İngiltere eski Başbakanı Gordon Brown’ın talebiyle İngiltere’yi dünyaya tanıtmaya başladığını belirten bu kişi Lübnan doğumlu, İsveç’te büyümüş Arapça, İsveççe, İngilizce, Almanca ve Fransızca dillerini iyi derecede konuşuyor ve etkileyici bir eğitim ve iş özgeçmişine sahip.
Hafızamda, Lübnan ile ilgili güzel şeyler var, bunlar iç savaş öncesine ait hem duyduklarımız hem de mesleğe başladığımda gördüğüm güzellikler. Uluslararası ticaretin Orta Doğu yıldızı idi Lübnan. Şimdi nelerle, ne kadar üzücü işlerle uğraştıklarını ve ülkenin ne hale geldiğini görmek bir ülkenin haris politikacılar yüzünden ne hale gelebileceğini göstermesi açısından ders verici olsa gerek.
Konumuz oradan göçen beyinlerin, bu beyinlere sahip çıkan coğrafyalarda neler yapabildiğinin kanıtı olan Samir Brikho’nun yaptıkları. Vatandaşı bile olmadığı İngiltere gibi bir ülkenin ekonomik tanıtımında görev verilmesi ve onun da bu konuda çalışmayı kabul etmesi oldukça ilginç ve dikkat çekici.

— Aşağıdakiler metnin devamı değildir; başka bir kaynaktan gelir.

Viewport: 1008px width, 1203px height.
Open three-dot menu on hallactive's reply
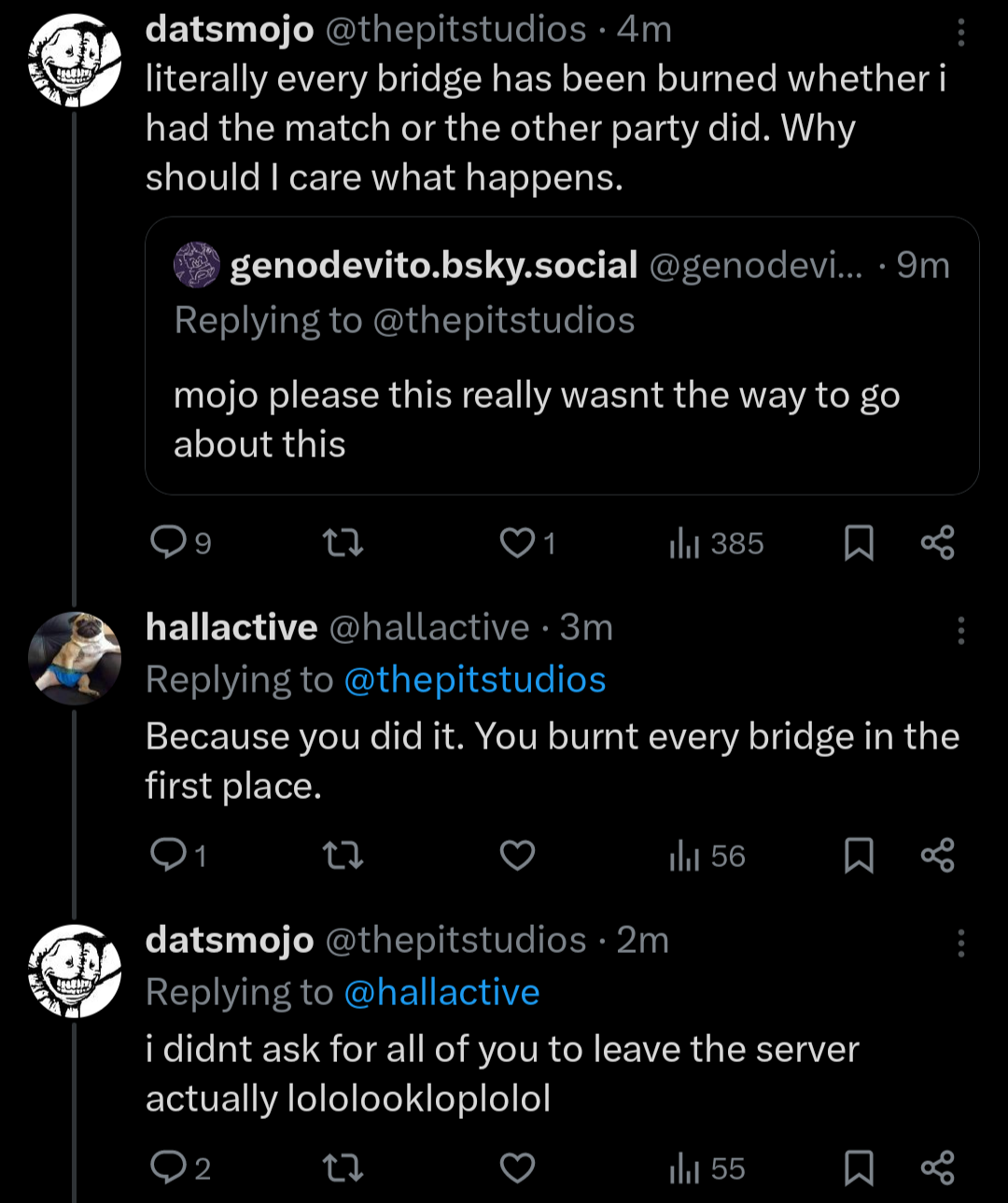tap(960, 631)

İş insanlarının uluslararası çalışmalarında, isteseler de istemeseler de ülkelerinin temsilcisi gibi değerlendirildiklerini hep savunmuşumdur. Bu düşüncemin altında yatan neden ise ziyaret ettiğim ülkelerde konuştuğum yabancı iş insanlarının ifadeleridir. Değerlendirmeleri her zaman “Türkler şöyle, Ruslar böyle, İngilizler öyle” gibi genel ifadelerle olmuştur. Hele bu değerlendirmeler olumsuz tecrübelere dayanıyorsa ki bizim amatör ve hele fırsatçı iş insanlarımızın bıraktığı olumsuz intibaları düzeltmenin ne kadar zor olduğunu bu sektörde çalışan herkes çok iyi bilir.

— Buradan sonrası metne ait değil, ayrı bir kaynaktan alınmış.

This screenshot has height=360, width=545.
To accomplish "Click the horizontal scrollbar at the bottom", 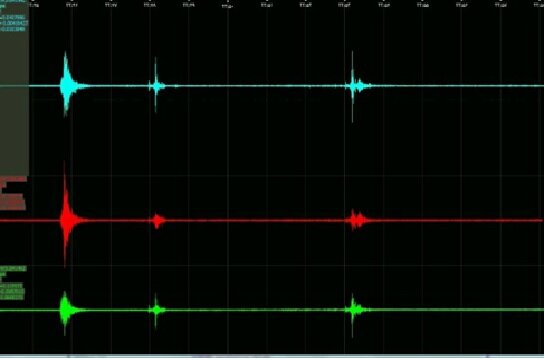I will pos(272,357).
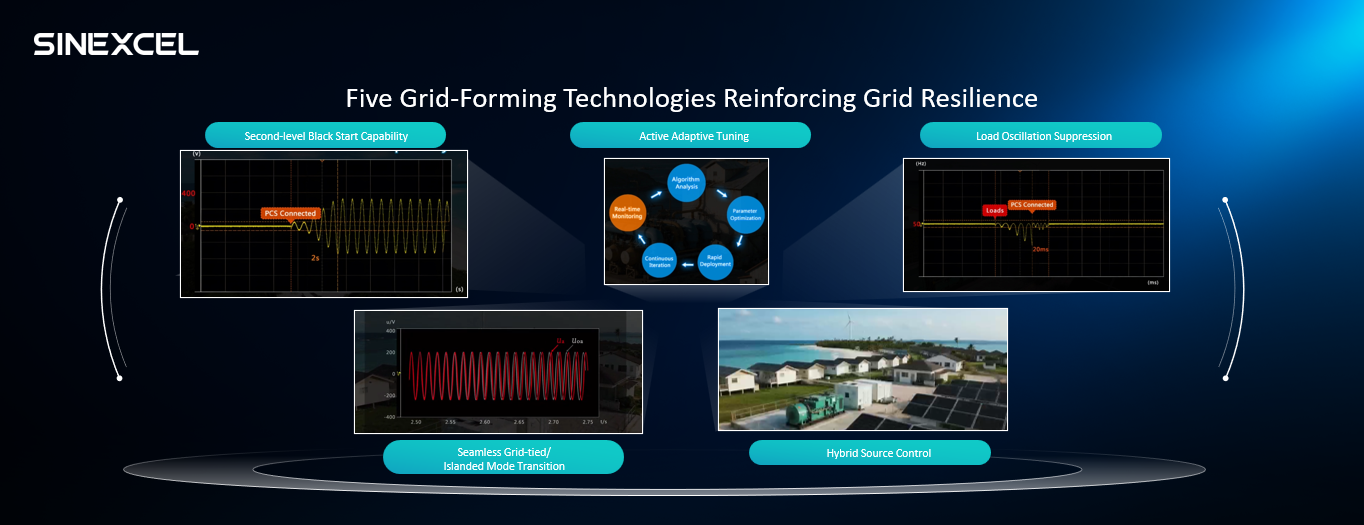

Zeytinyağına makine yağı katanın, güzel deri gösterip suni deri gönderenin, üste iyi mal koyup alta kötüleri yerleştirenlerin ülkeye ne kadar zarar verdiğini hepimiz biliyoruz.
Bizim tek bir iş temsilcisinden fazla, Türk iş insanının itibarını küresel çapta yüksek seviyelerde bina edebilecek iş insanlarına ihtiyacımız var. Burada adlarını saymaya yerimiz yetmeyecek kadar kaliteli ve yüksek seviyeli insanımız bir hayli çok uluslu şirketleri yönetiyor. Bunun gururu bize yetmez, bize yolsuzluktan para kazanmaya çalışmayan, rüşvetçi olmayan, yaptığı iyi ve doğru işlerle haklı bir itibara erişmiş insanlar lazım.

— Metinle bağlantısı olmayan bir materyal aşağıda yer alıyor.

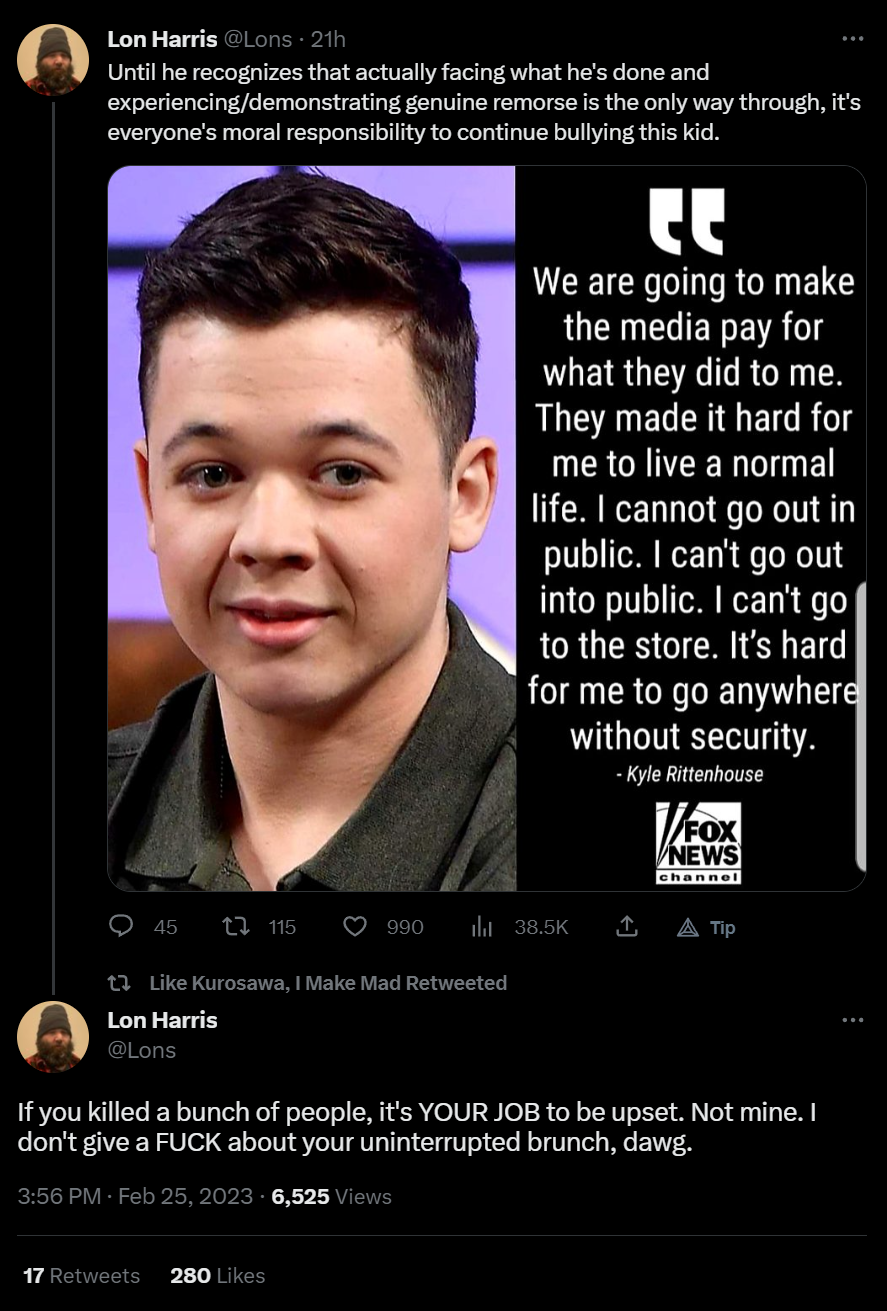Open the more options menu on the top tweet
Viewport: 887px width, 1311px height.
click(852, 39)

Uluslararası Ticaret Kültürü diye bir ders vermeye başladığımda “Bu da ne yahu” diyenler olmuştu. Ancak her ders sonrasında da “Neleri es geçiyormuşuz, ne yazık” diyen çok katılımcı oluyor.
Lübnanlı göçmen Samir Brikho, kendini iyi yetiştirip işini iyi yapanın gelebileceği yerler için çok iyi bir örnek. Bize onun gibi amma bu ülkeye hizmet edecek daha çok “İNSAN” gerekli.